**Your goal:** When you reach the line with "Viewport: 2145px width, 1736px" in the data below, begin printing lines exactly, and stop once the line with "Given: Click the 943 GB drive size value" has been printed.
─── Task inputs
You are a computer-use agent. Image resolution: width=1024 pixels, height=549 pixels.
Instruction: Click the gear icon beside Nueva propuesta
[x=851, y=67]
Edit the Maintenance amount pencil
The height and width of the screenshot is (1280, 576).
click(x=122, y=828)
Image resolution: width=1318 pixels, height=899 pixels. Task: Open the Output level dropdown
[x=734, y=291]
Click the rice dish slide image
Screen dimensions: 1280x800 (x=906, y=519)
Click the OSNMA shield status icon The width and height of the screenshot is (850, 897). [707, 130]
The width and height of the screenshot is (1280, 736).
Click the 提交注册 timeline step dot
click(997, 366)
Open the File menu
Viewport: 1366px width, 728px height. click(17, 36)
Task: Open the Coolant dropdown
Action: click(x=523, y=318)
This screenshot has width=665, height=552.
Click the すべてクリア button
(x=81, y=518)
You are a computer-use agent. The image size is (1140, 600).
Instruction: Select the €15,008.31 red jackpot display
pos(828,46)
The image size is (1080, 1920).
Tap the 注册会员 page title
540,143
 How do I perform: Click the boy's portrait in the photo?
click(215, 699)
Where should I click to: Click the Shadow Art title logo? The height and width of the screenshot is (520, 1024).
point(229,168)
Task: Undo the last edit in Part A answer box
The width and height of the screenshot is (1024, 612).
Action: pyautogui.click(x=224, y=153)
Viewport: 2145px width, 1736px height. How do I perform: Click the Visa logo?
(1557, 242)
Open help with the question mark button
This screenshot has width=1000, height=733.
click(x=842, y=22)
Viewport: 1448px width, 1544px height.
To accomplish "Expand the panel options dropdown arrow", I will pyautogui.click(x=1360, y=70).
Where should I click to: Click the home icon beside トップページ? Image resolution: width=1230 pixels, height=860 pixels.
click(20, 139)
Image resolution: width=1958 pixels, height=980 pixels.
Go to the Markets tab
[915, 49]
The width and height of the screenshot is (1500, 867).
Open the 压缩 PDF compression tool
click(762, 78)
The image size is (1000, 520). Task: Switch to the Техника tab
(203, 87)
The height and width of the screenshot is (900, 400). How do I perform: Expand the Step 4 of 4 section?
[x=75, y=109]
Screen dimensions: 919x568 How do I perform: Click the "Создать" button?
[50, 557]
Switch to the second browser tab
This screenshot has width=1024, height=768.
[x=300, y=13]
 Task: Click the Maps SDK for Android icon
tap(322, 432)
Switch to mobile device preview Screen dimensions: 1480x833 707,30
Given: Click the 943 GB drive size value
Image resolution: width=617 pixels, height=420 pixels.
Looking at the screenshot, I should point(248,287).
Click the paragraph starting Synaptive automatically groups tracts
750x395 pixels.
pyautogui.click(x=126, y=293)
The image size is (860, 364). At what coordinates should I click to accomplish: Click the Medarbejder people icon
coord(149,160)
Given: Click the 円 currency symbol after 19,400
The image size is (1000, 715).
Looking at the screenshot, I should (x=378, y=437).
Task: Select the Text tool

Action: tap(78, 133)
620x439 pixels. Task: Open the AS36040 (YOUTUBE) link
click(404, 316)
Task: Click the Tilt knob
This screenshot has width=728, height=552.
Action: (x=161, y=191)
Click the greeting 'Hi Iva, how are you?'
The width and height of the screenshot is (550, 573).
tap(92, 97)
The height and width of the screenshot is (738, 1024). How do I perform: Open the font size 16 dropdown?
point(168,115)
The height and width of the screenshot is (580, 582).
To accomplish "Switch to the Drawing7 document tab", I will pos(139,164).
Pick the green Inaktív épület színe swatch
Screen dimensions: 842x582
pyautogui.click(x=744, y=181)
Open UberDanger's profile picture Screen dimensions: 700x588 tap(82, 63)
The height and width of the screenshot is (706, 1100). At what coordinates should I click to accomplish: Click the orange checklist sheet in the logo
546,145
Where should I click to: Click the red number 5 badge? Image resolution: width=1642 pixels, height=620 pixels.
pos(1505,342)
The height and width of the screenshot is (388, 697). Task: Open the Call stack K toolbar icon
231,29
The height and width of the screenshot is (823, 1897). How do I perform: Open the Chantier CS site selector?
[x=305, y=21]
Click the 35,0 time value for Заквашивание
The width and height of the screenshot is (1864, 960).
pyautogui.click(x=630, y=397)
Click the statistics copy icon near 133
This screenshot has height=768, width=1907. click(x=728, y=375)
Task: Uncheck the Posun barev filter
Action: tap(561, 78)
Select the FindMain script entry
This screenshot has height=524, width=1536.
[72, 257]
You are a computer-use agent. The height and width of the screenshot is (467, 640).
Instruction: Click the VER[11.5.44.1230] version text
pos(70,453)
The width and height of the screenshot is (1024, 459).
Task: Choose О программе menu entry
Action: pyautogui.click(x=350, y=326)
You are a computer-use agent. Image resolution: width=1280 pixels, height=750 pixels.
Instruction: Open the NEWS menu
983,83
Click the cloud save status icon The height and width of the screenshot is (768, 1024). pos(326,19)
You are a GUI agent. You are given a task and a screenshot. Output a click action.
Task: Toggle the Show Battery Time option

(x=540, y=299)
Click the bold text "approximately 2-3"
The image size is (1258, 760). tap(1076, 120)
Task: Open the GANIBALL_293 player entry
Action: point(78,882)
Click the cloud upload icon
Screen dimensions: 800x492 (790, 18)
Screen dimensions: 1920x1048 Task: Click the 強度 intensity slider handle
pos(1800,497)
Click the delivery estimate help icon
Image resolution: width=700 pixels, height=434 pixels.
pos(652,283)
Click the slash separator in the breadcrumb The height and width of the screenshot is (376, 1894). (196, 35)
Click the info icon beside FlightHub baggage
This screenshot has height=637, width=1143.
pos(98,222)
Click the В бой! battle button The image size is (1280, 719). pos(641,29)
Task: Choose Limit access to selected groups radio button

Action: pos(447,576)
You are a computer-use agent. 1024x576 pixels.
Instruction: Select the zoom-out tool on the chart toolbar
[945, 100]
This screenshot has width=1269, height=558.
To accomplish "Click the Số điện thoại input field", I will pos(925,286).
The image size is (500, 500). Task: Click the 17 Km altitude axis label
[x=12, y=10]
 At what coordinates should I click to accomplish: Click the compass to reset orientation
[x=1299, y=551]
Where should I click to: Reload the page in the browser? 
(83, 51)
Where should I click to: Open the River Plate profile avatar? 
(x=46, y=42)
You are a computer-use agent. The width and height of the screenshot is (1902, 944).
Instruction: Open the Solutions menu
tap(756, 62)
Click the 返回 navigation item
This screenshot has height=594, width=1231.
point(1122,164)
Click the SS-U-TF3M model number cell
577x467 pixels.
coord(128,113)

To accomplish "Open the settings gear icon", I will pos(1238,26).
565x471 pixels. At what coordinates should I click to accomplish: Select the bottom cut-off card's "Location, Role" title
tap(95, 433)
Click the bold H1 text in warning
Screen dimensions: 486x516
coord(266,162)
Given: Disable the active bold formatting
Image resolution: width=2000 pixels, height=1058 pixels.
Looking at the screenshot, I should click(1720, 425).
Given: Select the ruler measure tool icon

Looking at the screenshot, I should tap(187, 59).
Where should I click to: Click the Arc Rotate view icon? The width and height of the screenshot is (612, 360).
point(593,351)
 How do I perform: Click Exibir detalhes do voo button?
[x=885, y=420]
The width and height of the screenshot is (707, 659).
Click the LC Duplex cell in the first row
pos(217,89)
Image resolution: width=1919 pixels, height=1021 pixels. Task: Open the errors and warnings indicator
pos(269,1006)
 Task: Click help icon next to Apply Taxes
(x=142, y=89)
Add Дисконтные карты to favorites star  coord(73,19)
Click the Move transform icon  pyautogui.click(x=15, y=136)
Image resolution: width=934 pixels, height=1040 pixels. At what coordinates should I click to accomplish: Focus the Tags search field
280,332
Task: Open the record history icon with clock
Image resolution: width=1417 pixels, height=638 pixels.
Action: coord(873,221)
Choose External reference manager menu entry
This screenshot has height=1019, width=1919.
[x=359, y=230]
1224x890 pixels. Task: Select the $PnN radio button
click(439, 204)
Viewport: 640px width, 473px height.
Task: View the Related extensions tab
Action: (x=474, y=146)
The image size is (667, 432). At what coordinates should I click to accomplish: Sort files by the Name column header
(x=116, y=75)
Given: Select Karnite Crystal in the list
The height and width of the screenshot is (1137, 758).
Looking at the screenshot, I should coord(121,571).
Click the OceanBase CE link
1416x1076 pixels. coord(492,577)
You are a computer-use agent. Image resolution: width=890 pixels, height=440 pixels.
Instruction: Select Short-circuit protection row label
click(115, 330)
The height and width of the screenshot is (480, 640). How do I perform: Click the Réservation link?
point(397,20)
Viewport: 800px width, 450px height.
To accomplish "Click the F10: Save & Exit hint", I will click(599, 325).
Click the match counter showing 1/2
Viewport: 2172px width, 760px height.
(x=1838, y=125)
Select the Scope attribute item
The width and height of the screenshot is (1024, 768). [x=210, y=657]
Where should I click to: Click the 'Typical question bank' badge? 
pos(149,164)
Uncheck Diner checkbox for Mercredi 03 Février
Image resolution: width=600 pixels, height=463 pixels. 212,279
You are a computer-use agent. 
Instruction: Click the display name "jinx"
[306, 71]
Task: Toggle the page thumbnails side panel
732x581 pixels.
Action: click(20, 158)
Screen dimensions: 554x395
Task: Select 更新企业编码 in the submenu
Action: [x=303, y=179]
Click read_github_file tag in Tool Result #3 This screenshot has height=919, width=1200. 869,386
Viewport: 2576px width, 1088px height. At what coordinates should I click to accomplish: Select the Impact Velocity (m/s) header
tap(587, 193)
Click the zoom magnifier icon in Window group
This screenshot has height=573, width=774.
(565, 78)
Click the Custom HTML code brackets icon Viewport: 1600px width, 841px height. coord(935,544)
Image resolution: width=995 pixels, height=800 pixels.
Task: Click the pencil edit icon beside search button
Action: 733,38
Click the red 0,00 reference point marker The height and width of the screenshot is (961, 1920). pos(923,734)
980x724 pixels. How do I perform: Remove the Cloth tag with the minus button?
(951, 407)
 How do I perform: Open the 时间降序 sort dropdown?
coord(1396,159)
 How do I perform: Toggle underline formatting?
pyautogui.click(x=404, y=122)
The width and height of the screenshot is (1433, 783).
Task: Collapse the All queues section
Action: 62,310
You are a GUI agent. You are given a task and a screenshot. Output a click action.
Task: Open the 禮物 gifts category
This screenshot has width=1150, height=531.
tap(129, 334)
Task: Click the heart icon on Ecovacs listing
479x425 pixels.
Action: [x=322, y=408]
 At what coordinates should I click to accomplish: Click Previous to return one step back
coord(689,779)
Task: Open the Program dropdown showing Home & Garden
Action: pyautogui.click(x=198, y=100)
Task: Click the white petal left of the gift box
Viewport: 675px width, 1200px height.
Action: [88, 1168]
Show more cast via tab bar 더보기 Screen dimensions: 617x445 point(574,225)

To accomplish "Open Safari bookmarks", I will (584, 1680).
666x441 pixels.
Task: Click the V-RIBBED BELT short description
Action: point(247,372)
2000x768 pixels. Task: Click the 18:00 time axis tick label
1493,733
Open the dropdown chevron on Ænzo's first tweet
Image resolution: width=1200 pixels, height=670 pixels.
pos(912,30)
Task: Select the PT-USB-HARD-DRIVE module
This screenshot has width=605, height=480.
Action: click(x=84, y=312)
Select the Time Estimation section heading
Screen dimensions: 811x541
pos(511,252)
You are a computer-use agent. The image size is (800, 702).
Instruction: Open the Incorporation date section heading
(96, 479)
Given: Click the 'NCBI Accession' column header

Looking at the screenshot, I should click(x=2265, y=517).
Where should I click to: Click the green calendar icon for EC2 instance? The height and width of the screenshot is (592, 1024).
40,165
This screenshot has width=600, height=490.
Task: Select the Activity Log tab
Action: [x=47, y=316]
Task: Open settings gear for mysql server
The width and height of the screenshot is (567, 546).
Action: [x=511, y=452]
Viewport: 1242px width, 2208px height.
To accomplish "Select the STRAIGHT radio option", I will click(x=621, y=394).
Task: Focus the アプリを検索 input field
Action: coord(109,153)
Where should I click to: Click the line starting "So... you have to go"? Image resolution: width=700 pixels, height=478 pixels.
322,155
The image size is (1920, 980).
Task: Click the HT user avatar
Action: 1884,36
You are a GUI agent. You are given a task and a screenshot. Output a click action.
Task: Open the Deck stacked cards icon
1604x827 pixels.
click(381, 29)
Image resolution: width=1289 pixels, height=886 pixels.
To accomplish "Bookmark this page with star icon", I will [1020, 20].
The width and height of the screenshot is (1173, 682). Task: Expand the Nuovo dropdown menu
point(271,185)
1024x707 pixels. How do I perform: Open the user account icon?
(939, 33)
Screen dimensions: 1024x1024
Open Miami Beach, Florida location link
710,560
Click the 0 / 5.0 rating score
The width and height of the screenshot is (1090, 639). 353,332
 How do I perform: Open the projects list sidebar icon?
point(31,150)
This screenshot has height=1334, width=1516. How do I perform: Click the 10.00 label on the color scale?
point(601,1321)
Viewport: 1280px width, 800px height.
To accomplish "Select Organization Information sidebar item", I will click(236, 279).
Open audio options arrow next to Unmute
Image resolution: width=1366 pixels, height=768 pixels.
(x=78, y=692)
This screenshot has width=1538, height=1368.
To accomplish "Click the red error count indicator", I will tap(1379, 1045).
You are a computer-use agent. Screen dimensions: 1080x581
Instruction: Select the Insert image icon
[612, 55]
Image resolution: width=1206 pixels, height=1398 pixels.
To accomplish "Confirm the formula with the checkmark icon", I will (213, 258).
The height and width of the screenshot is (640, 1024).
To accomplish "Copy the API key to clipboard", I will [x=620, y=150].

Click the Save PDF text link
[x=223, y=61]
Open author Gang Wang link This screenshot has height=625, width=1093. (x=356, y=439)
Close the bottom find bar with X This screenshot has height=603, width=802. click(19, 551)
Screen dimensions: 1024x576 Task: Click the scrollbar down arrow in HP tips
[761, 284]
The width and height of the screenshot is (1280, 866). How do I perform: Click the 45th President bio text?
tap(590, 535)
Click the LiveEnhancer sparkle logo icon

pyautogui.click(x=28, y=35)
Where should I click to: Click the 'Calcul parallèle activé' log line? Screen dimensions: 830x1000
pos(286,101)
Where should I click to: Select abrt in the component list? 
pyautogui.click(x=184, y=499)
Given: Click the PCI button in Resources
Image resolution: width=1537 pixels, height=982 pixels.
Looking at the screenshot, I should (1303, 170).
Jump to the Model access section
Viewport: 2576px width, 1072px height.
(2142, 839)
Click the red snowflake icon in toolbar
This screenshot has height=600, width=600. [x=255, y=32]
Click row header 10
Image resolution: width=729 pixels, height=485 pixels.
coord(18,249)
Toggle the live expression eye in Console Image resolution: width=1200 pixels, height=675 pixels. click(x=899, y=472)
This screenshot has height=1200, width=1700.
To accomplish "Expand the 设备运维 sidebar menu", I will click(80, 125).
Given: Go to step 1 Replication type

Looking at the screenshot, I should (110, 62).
──────
**Answer space:**
Viewport: 2145px width, 1736px height. How do I perform: Click the Visa logo?
(1557, 242)
Open help with the question mark button
This screenshot has width=1000, height=733.
click(x=842, y=22)
Viewport: 1448px width, 1544px height.
To accomplish "Expand the panel options dropdown arrow", I will pyautogui.click(x=1360, y=70).
Where should I click to: Click the home icon beside トップページ? Image resolution: width=1230 pixels, height=860 pixels.
click(20, 139)
Image resolution: width=1958 pixels, height=980 pixels.
Go to the Markets tab
[915, 49]
The width and height of the screenshot is (1500, 867).
Open the 压缩 PDF compression tool
click(762, 78)
The image size is (1000, 520). Task: Switch to the Техника tab
(203, 87)
The height and width of the screenshot is (900, 400). How do I perform: Expand the Step 4 of 4 section?
[x=75, y=109]
Screen dimensions: 919x568 How do I perform: Click the "Создать" button?
[50, 557]
Switch to the second browser tab
This screenshot has width=1024, height=768.
[x=300, y=13]
 Task: Click the Maps SDK for Android icon
tap(322, 432)
Switch to mobile device preview Screen dimensions: 1480x833 707,30
Given: Click the 943 GB drive size value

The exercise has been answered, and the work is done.